Podcast Outro Papo de Igreja, do Serviço Teológico Pastoral

Por Pedro A. Ribeiro de Oliveira

Apresentação do problema

Em recente Encontro Mineiro de CEBs o Pe. Manoel Godoy fez uma oportuna provocação para nossa reflexão, e quero desenvolvê-la aqui[1]. Partindo da constatação de que as Comunidades dos anos 1970 a 90 se acabaram, afirmava não adiantar mais insistir naquele mesmo modelo e nos desafiava a encontrar um novo jeito de ser Comunidade Eclesial de Base. Para levar em frente essa reflexão é preciso analisar com atenção o que aconteceu com o modelo das CEBs dos anos 1970-90, perguntando: elas se extinguiram naturalmente, por terem esgotado seu potencial de ação? ou foram canceladas pelo poder eclesiástico antes que chegassem a se desenvolver plenamente? Na primeira hipótese, trata-se de formular um projeto diferente; na segunda, trata-se de resgatar o projeto abortado adaptando-o à realidade atual.

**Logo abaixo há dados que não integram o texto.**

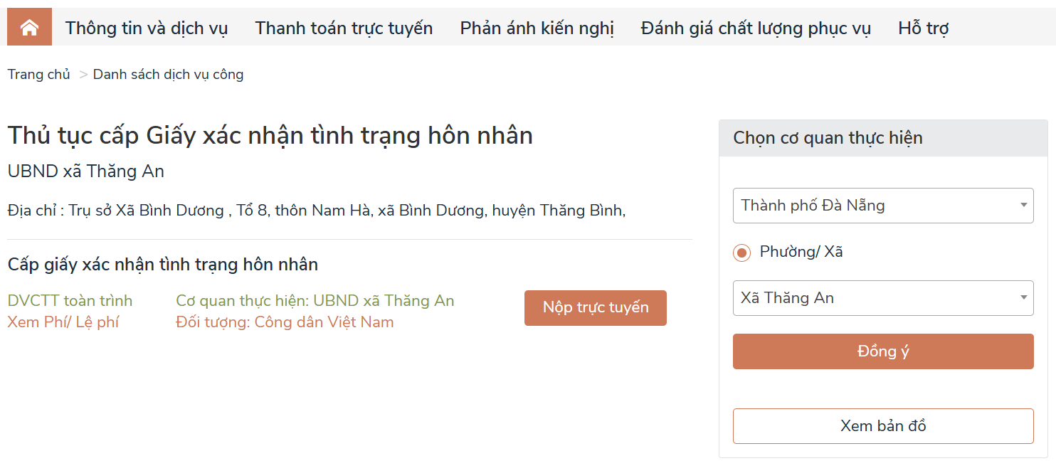Select the Phường/ Xã radio button
The image size is (1056, 461).
(742, 253)
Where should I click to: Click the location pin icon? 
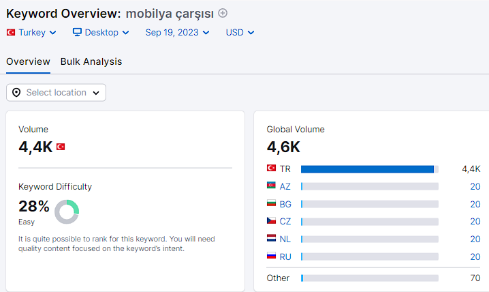click(x=16, y=92)
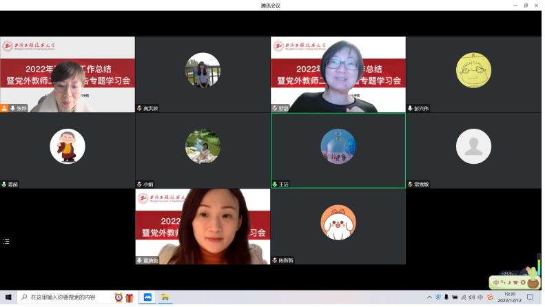
Task: Open the clock showing 19:30 2022/12/12
Action: pyautogui.click(x=509, y=297)
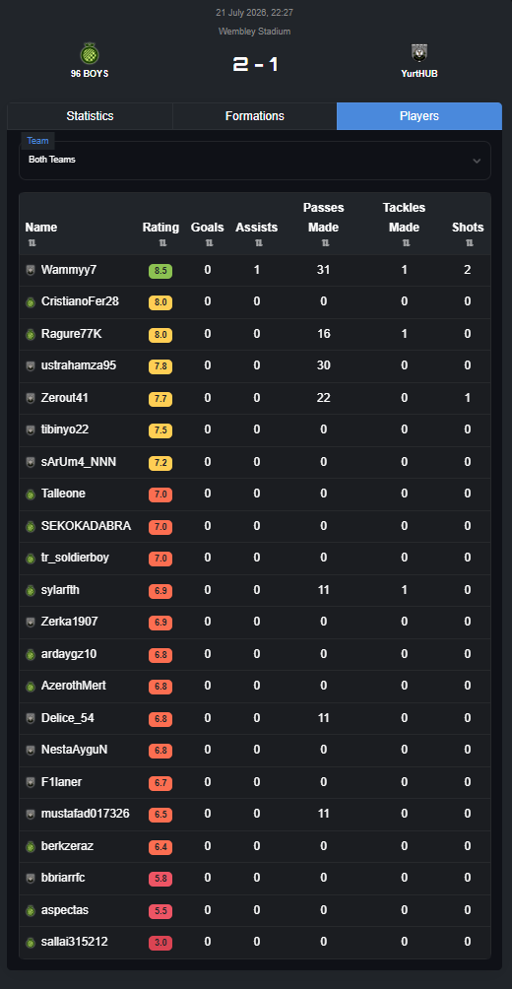
Task: Switch to the Statistics tab
Action: click(x=91, y=116)
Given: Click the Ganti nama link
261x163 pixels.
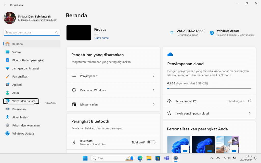Looking at the screenshot, I should pos(101,38).
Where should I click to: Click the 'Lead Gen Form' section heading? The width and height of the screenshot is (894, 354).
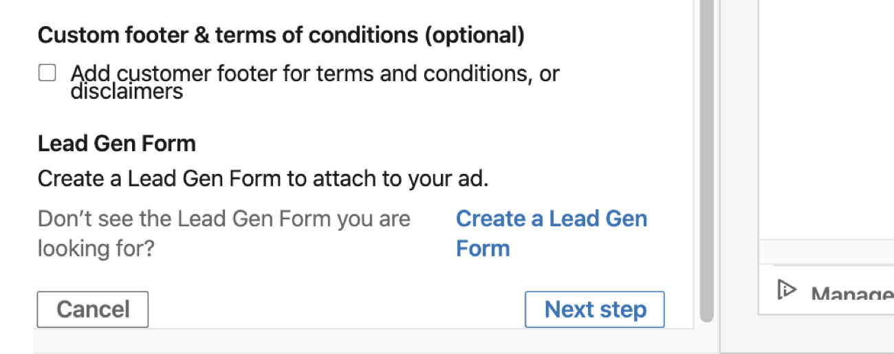coord(116,144)

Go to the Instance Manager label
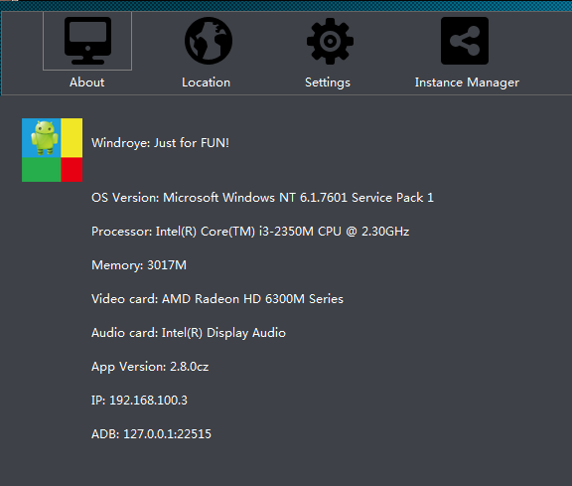467,82
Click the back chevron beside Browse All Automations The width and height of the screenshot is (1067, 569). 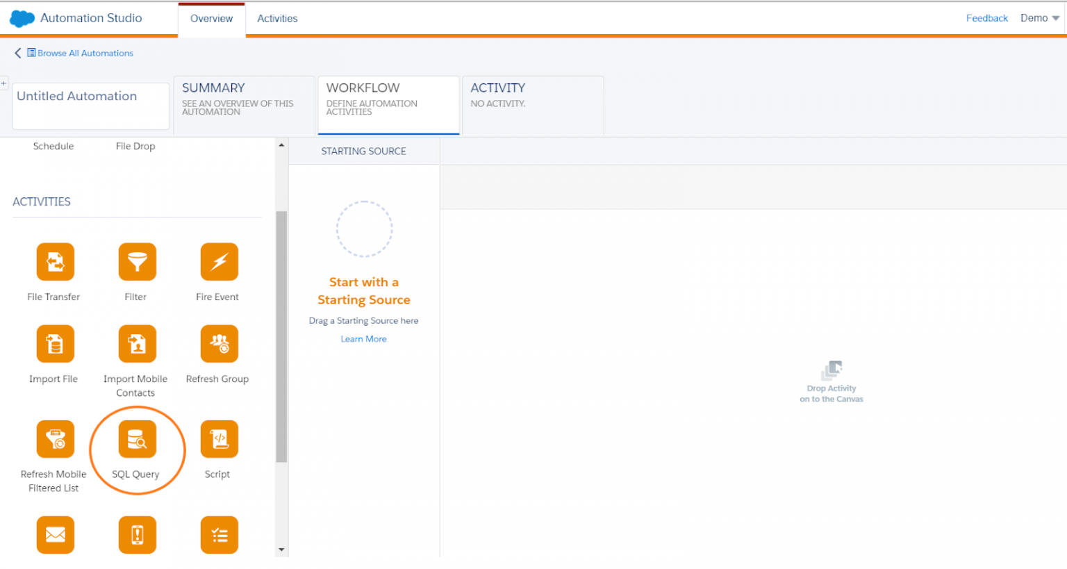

O contexto histórico de origem das CEBs

Buscando uma resposta sociológica ao problema, vejo a criação das CEBs nos anos 1960 como resposta a duas mudanças históricas. A primeira, interna ao âmbito eclesiástico, foi a orientação pastoral do Concílio Vaticano II que motivou (i) o acesso à Palavra de Deus por leigas/os, principalmente em forma de Círculos Bíblicos (Dei Verbum); (ii) a renovação litúrgica possibilitando a celebração dominical sem padre (Sacrosanctum Concilium); (iii) a coordenação da Comunidade formada por suas lideranças leigas (Lumen Gentium) e (iv) a abertura à ação social-transformadora do Mundo (Gaudium et Spes). A segunda, externa à Igreja, foi o advento de outra forma de sua relação com as instituições da Sociedade: as transformações sociais, políticas e econômicas após a II Guerra Mundial, fizeram desmoronar o regime de cristandade onde a Igreja católica exercia a direção intelectual e moral do conjunto social. No Brasil essa mudança foi agravada pelo regime militar instaurado pelo golpe de 1964, que rejeitava a orientação da Igreja quando ela não reforçava as diretrizes da Doutrina de Segurança Nacional.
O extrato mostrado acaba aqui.